There were trees in the distance, and he kept his eyes on them as he crossed over the remnants of the once great forest beneath his feet. To him, it represented the future. Possibilities. No matter how much destruction surrounded him, there was still hope. Still something else to be created.
He would have plenty of opportunities to do that, and plenty of obstacles to keep him busy until then.
There just wouldn’t be time to be distracted on the way to the Dynasty compound. The forest was turning to jungle as they went south, and soon the path would be so dangerous and so difficult that it would demand all of his attention. Especially now that he was going alone.
And once they got to the portal? Who knew. The future from that point on was unknowable. He didn’t know what they’d find on the other side. He didn’t even have an idea of what Hala was like. What he’d gathered from Halian culture, he didn’t imagine it to be a terribly hospitable place, but that didn’t make any difference. It was just another set of obstacles, more challenges. He would overcome them, and he would help the Halians to carve out new lives.
He would be busy.
And what would he do with the new life that he made? Would he find a mate? Raise a family? Or would his tribe be his family. They already treated him like an esteemed member. They valued him. For his hard work, for his knowledge, for his dedication to their wellbeing. He could do more to prove himself. He would.

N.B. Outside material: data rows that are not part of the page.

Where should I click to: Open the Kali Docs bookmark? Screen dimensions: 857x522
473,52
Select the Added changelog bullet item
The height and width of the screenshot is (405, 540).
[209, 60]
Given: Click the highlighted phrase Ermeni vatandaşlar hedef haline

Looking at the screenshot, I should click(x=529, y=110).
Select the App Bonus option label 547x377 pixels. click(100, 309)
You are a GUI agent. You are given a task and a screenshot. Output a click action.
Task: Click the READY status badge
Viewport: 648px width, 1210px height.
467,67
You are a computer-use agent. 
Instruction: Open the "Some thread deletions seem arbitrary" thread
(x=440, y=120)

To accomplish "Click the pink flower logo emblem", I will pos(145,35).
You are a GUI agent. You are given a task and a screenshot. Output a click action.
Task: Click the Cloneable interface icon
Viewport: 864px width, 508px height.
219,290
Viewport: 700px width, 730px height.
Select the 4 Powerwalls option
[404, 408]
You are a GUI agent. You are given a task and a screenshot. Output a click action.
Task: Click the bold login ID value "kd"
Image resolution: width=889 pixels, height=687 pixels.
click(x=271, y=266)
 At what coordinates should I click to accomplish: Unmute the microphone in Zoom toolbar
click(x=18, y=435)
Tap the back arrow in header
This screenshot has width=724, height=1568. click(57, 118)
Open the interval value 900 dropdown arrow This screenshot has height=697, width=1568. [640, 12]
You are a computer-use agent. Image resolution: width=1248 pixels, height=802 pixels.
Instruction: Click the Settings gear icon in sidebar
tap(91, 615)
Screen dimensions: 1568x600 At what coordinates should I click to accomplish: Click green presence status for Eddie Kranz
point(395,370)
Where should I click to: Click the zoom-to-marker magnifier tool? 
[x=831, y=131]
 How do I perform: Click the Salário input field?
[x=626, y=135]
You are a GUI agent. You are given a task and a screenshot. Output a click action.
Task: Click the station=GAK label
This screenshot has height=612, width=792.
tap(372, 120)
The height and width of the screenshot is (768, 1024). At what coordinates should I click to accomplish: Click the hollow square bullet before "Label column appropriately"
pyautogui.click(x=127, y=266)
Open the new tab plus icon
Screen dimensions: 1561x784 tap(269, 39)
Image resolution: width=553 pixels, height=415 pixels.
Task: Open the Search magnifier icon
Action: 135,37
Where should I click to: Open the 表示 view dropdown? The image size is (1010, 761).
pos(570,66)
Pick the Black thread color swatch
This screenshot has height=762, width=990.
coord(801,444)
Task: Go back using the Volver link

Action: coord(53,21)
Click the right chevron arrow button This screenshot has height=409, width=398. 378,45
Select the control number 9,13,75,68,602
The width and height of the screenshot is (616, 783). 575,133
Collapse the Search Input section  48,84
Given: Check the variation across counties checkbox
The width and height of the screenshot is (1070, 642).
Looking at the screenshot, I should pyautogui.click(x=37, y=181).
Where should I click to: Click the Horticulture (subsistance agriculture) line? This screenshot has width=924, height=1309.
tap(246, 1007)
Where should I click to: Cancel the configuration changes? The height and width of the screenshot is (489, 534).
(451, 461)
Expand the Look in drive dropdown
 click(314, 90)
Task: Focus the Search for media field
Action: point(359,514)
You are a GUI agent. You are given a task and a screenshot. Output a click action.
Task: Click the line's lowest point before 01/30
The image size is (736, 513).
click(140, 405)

It made him smile, imagining himself as a pillar of the tribe. He would grow old with them. Maybe become an elder. That made him happy. The idea of sitting around a campfire with old friends, watching a new generation of Halians grow up. Children who didn’t know the sorrows and sufferings of their embittered lives on Alderoc.
It was all possible. And he could make it happen.
The future looked brighter as he moved towards the looming forest in the distance. Just a few more miles to go. He wanted to shift into his combat form. It was better suited to moving over the twisted landscape. But it would also take more energy. Energy that was better saved for the struggles ahead. His day’s work wouldn’t be finished even once he made it to the treeline. He’d still have a few miles left, and he expected that they would be hard miles. He carried on in his natural form, climbing over the fallen trees, picking branches and saplings out of the ruination, standing them up in the mud below.
Just keep moving. That’s what he told himself. He repeated it over and over like a mantra, just saying the words to keep his mind from wandering to more painful subjects. Thinking of the future wasn’t good for him. Unless he focused his mind, it would always try to insert Naeesha into his fantasies. That hurt too much.
He wandered numbly towards the trees, making good time. Alone, he could move faster. He was more focused. No distractions. The suns were still low in the sky when he stopped to rest against a tree, the first live and standing tree that he’d touched in two days.
Marko turned around to look over his trail, to see if he needed to go back and add any markers for the Halians to follow. He looked over the line of upright boughs, and at the end, just over the horizon, he saw a pillar of black smoke winding into the sky.